-------- TASK DATA --------

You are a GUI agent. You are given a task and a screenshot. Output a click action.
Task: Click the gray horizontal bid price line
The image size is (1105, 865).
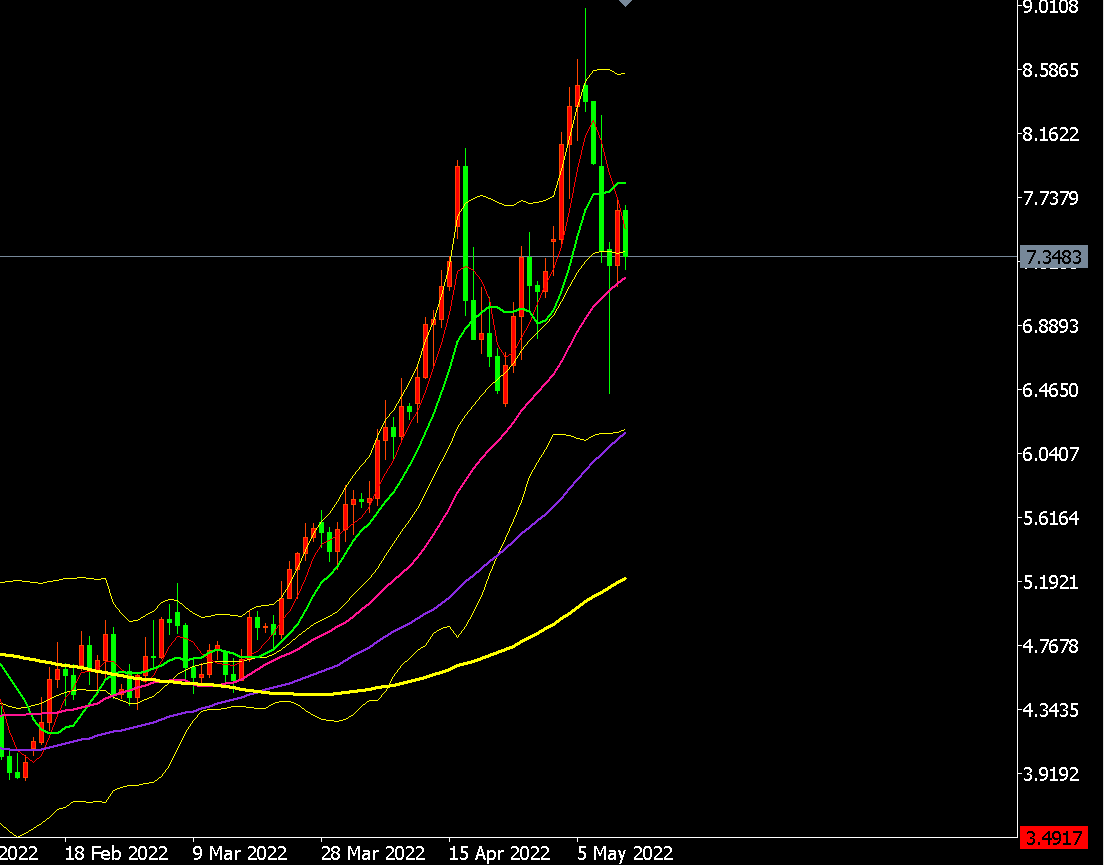coord(507,257)
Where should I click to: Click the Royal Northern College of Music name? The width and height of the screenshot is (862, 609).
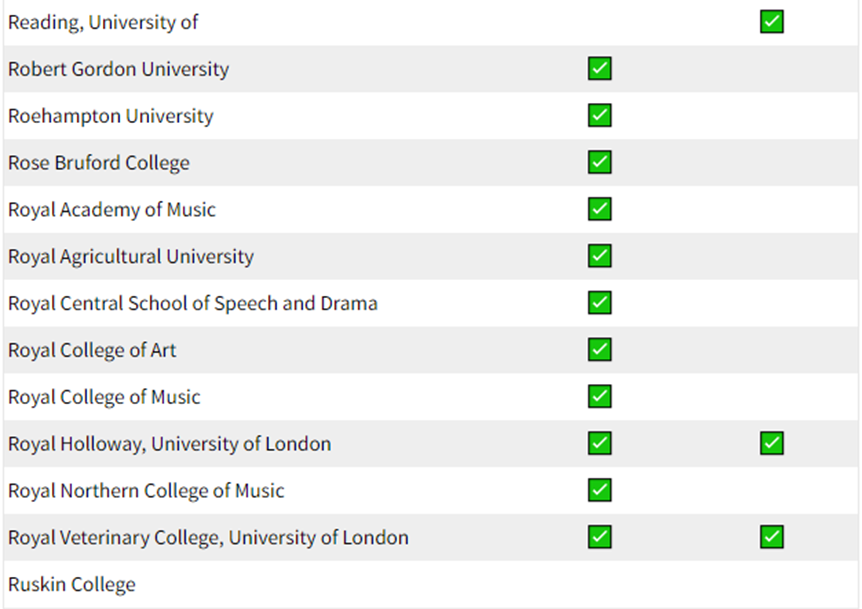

--------

INSTRUCTIONS FOR THE TASK
Write the records out again exactly; none of the pictures belong in the copy.

RESPONSE
You are a GUI agent. You are given a task and a screenshot. Output a click action.
Task: Click the gray horizontal bid price line
The image size is (1105, 865).
coord(507,257)
Where should I click to: Click the Royal Northern College of Music name? The width and height of the screenshot is (862, 609).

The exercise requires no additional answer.